Поговорили, что напущено это было на попов двор – не иначе. Потому что на Крестопоклонной – и матушка молодая померла. А какая была здоровая да красавица писаная. В три дня сгорела. Не иначе, как напущено.
Так вот и осталось их двое во всем доме – отец Виктор да Маринка. Ни людей не стало, ни шуму, ни веселья. Тишь да жуть. Всяк свою думу думает.
Правду сказать, по матушке покойнице Маринка уж не так тосковала. Пустяк это, конечно, смешно, а только за это: не любила покойница – прости Господи – чтобы на кухне пели. А коли пенье – тут вот оно, коли без пенья – как без солнца. А запоет Маринка, бывало, сейчас – матушка: «шалова да балхолда». Вот оно и не ладилось. Да и где это, к слову, видано, чтобы две молодухи, ровно красивые – от сердца любили друг друга?
Вот по бабке Пелагее погоревала: почитай, целую неделю ходила Маринка с красными глазами. – На девятый день от панихиды из церкви домой шла – в первый раз улыбнулась – первого грача весеннего увидала. Эх, что о родителях горевать – в родительскую субботу помянем их, а там глядишь – и земная травка, крестный звон пасхальный, да крашеные яйца, да качанье на релях – к самому небу – так, что дух захватило. А на Русальной неделе – начнут уже и куны водить…
Засмеялась Маринка грачу, осушив глаза. Девичью ль сердцу горевать, когда суженый впереди: худо, когда суженый есть – прощай девичья воля, – худо, когда милый не любит – прощай суженый.
Пришла домой Маринка – в первый раз запела, потихоньку.

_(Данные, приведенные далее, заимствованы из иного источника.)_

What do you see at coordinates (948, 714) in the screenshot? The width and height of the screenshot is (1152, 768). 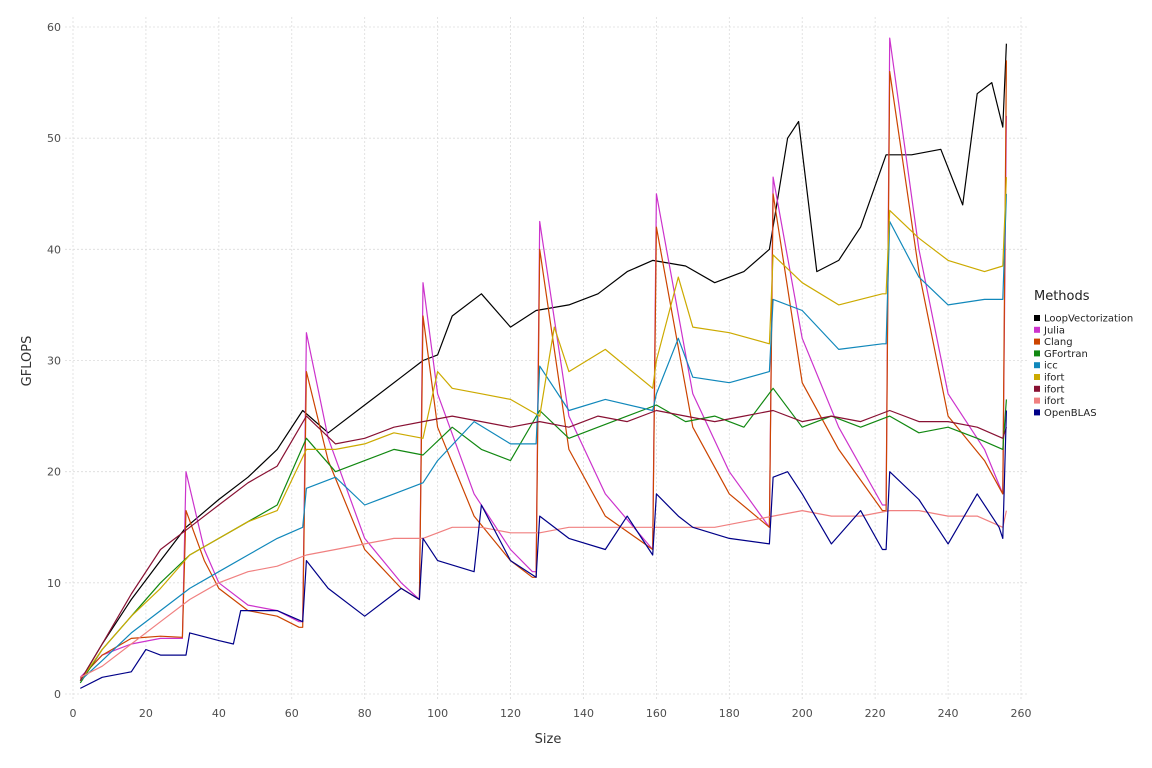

Да с песней принялась бабкин сундучок разбирать – что-то бабка ей в наслед завещала.
Сундучок с горбатой крышкой, с замком огромадным, винтовым, окован морозным узорочным железом. Не дорого в сундуке добро, да мило: бабкина память. Холстов десяток, пять тонких, на исподнее, да если оторочить красным – на белом теле… Два платка ковровых, да одинг полушалок, да отрез на платье. В особой коробушке – с десяток корамор сушеных – первое средство против лихоманки, кто же этогр не знает: корамора укусит – заберет лихоманка, – сушеной же кораморой и вылечишься. Алатейный корень, купырьный, и прочие – невесть какие, откуда все Маринке и знать.
На самом дне разыскала Маринка круглое зеркальце в оловянной оправе и фотографию: облезла, а разглядеть можно – вроде как солдат или унтер…..
Засмеялась Маринка: эге, вот-те и бабушка Пелагея. А ведь молчала, сохла поди. Все мы одним кумачом подбиты.
Повертела зеркальце Маринка, погляделась. Щеки разалелись, крепкая, ржаная, брови – суровые, сошлись на переносье. Примета есть о таких бровях – бабка Пелагея говаривала: «Ох, не люби никого, Маринка, – одного полюбишь, и того погубишь». А бабка Пелагея – уж не ошибется: все приметы знала, все пригубы да присухи ведала.
Стала Маринка домом править. День-деньской на кухне возится, на дворе. Хлебы замеси, обед сготовь, цыплятам в кормушку просо насыпь, корове резки нарежь – а там, гляди, еще теленок будет. Родька, церковный сторож, пьяный пришел – сумей его без шуму из кухни вытурить, не дай Бог, отец Виктор услышит. Дьячок Африканыч – с ним насчет треб столкуйся, да чтоб ничего не забыть – отцу Виктору толком все рассказать.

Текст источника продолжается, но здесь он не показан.